On Fri, 23 Jan 2004 09:10:52 -0500, "Stephen M"
wrote:

|
|Charlie,
|
|Nice reponse. Thanks for taking the time.

I second that.
|
| DO NOT remove the wheels. That's asking for a ticket to Set Up Hell.
|
| While on the subject - you want dynamically balanced wheels - and cast
| iron at that. Wheel weight = inertia = more continuous cutting power
| when the teeth hit harder areas. Dynamically balanced wheels mean
| smoother cutting and that's a really good thing.
|
|What does dynamically balanced mean? Is it like balancing a a car tire?
|(spin it and add/remove material until it's even?)
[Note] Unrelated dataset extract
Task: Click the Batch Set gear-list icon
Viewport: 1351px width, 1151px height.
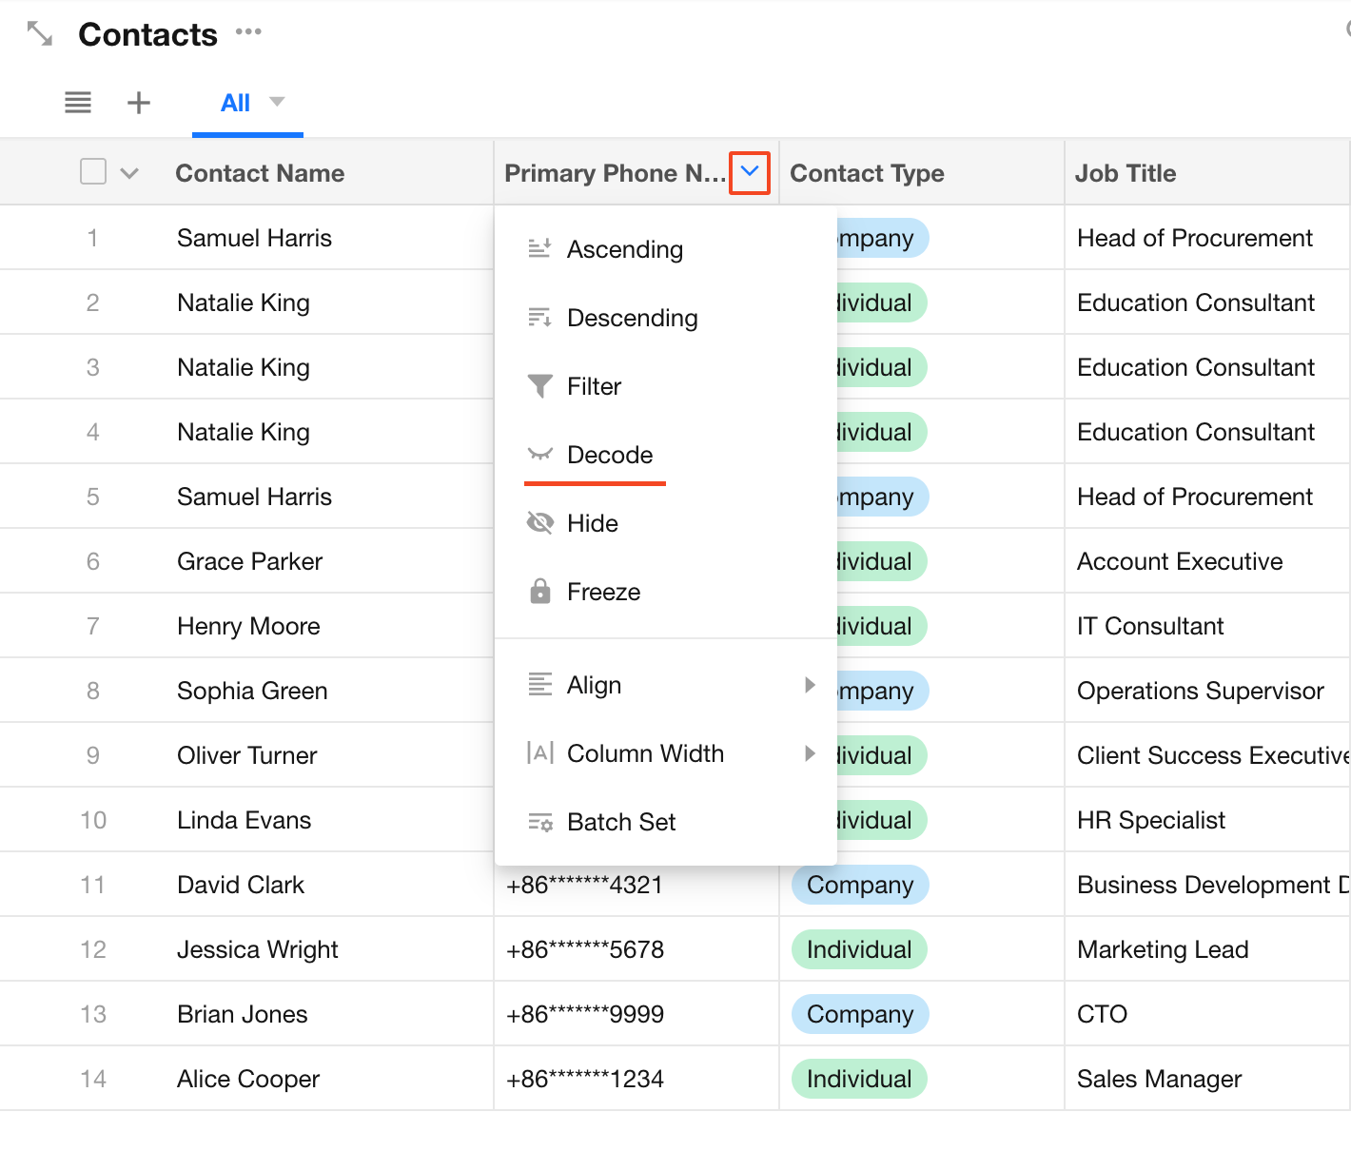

In my youth I ran an automotive machine shop where we did engine
balancing so maybe I can explain. There are two types of out of
balance forces that can be generated in rotating objects:

Stewart-Warner, the maker of my balancing equipment called these
"force" and "couple", although they are commonly called "static" and
"dynamic" respectively. Usually the term "dynamic balancing" is used
to indicate that the balancing was done while the object was rotating,
but depending on the object, this may or may not be anything more than
hype.

To explain this, I will use a pair of wheels from a bandsaw. Let's say
that our wheels are cast iron and 1" thick at the rim and hub. When
the manufacturer machined the castings, he bored the hole in the hub
slightly off-center and then machined the rim concentric with the
hole. If we measure the runout at the rim with a dial indicator,
everything looks fine; perfectly round and concentric. (From what
I've seen of woodworking machinery, this is not a hypothetical)

First let's use just one wheel and assume that it has a set screw for
locking it on the shaft We place the wheel on the middle of a
perfectly ground shaft of say 2 feet long and lock it down. We then
suspend this shaft horizontally on a set of totally frictionless
bearings located at the ends of the shaft. Since the "meat" of the
wheel is off-center, there is a spot on the wheel that is "heavier"
than anywhere else and that spot causes the shaft to rotate until the
heavy spot rests at the location closest to the center of the Earth.
There is a "force" proportional to the mass and its distance from the
center of the shaft that causes this rotation.

This is pretty intuitive and should be clear to all. We all should
have a feel for what happens when we try to spin this shaft up. At
low enough speed nothing much happens but as the rpm increases, this
weight flying around starts trying to turn our perfect bearings into
junk.

If we go back to our "static" case where the only rotation is due to
the off-center mass we can, by trial and error, drill holes in the
spokes or along the rim of the wheel until we remove the heavy spot so
that when turned to any position and released, the wheel remains
motionless. We have removed the force and the wheel is statically
balanced. Alternatively, we could add an equal weight opposite the
heavy spot and accomplish the same thing. (I used to use modeling
clay to achieve balance and then weigh the clay and knowing the
density of the metal, know how much to drill out.)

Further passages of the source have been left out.